The gulf between ivory tower intellectualism and criticality free ‘festivals’ is reflective of a greater divide in the industry as a whole
It isn’t for everyone. I’m not trying to suggest that deeply academic lectures, focussed into a lance-like point and often totally inaccessible to the majority, are in some way ‘better’ than commercially-driven conferences. What I’m trying to get at is that the gulf between these events, between ivory tower intellectualism and criticality free ‘festivals’ is reflective of a greater divide in the industry as a whole. It’s becoming increasingly insufficient to use the same term – conference – to describe both. And, likewise, if you compare the critically reflective, academic practice of a studio like Experimental Jetset or Metahaven to someone much more commercial like Pearlfisher (an arbitrary comparison), both use the mechanics of graphic design but their practices are so radically far apart that it’s difficult to label both under the same name.

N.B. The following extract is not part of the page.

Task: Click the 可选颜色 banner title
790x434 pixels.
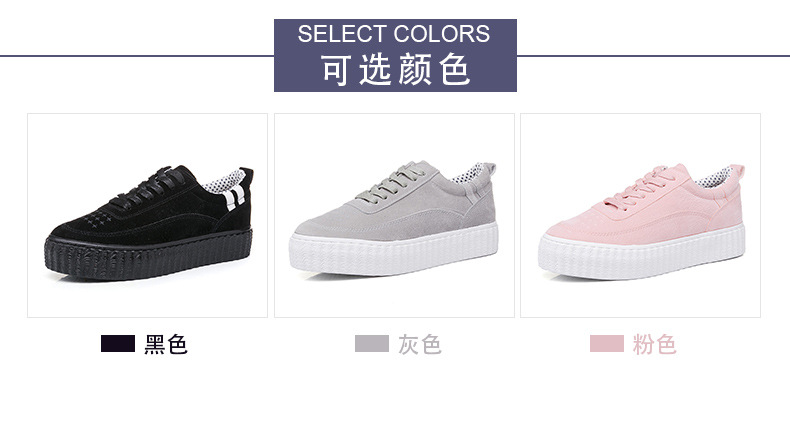Action: pos(396,69)
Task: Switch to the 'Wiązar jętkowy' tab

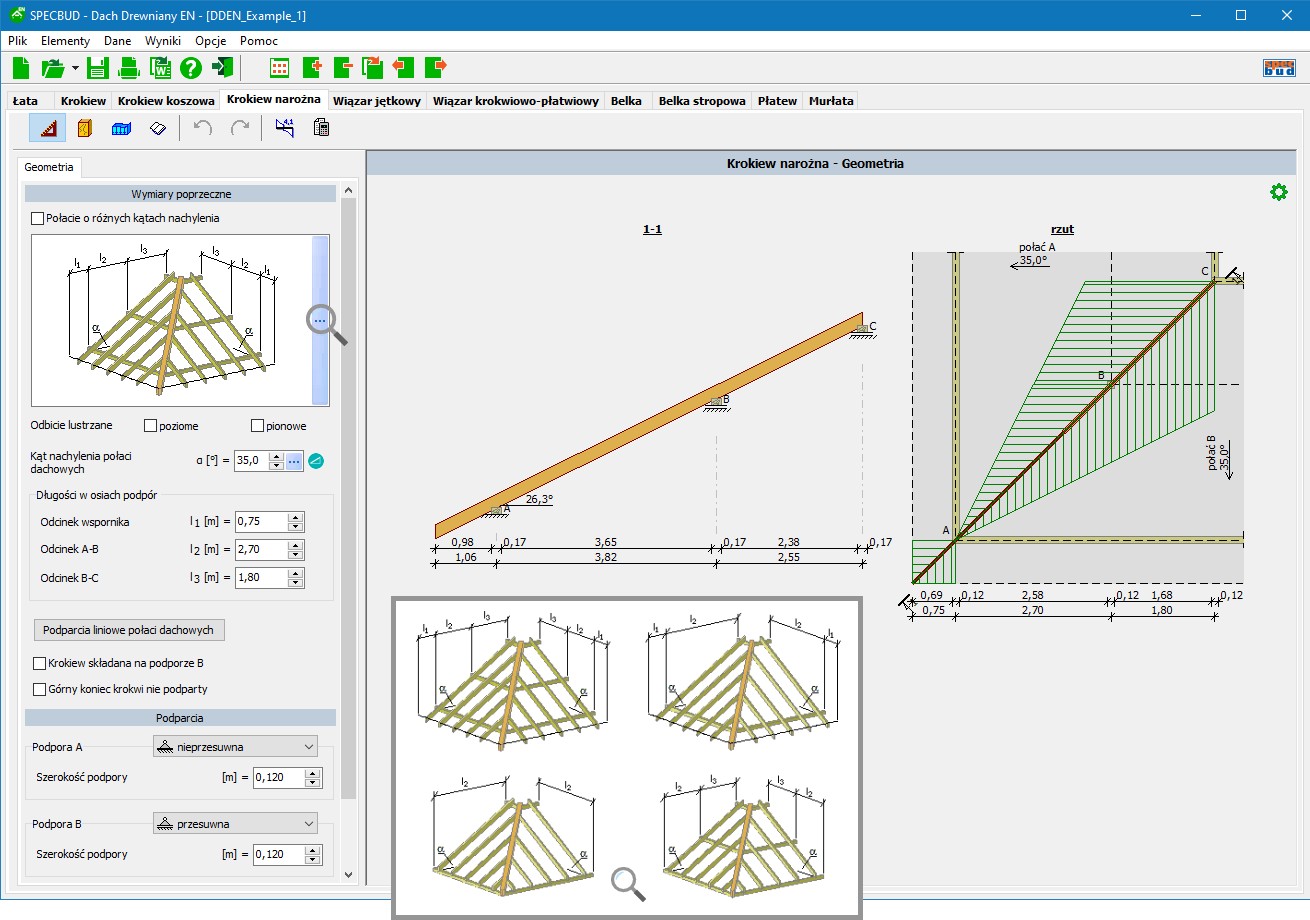Action: tap(376, 101)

It comes down, I think, to philosophy, the intentions that underpin why the conference exists in the first place. Networking, socialising, and even just a round up of new work aren’t inherently bad ideas. But the internet makes everyone’s online portfolio accessible almost instantly. Blogs do a great job of reviewing projects and interviewing the designers involved. Creative Mornings, if you’re lucky enough to have one in your city and can get up that early, make networking events free. Glug – for a small price – does a similar thing around beer. There are so many alternatives out there. What ‘conferences’ currently offer in exchange for hundreds of pounds no longer seems enough.

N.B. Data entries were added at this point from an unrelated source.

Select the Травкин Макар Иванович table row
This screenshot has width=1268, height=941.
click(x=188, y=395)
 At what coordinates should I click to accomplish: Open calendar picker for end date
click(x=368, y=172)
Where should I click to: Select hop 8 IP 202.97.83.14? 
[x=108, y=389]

Edging further into this middle-ground, the space in between commercial and academic, feels like a good place to start. At a very base level there seems to be some general intent to educate and to share ideas, even in the most informal sense. Maybe speakers need a tighter brief, reined in to a more precise topic and their presentations approved beforehand, just like they would be at an academic conference. Maybe a stripping back of the padding is needed: fewer speakers, less extravagant venues and ephemera, lose the smoke and mirrors set-design… The focus put on the quality of the content instead of the fullness of the schedule or the slickness of the appearance. Maybe the best way to think about conferences isn’t even as conferences at all, but as an ongoing conversation-based workshop where speakers are invited to initiate discussion, supplying provocations for an audience who are equally involved in generating new thinking on a topic, instead of ‘empty vessels’ sat waiting to have their heads filled.
But that is, of course, something of a utopian vision. If the only ambition for mainstream conferences lies in festivities, networking and – really, if we’re honest – entertainment, then what we have does a pretty good job and the fact that each year tickets sell out is enough evidence to show that it’s self-sustaining enough for now.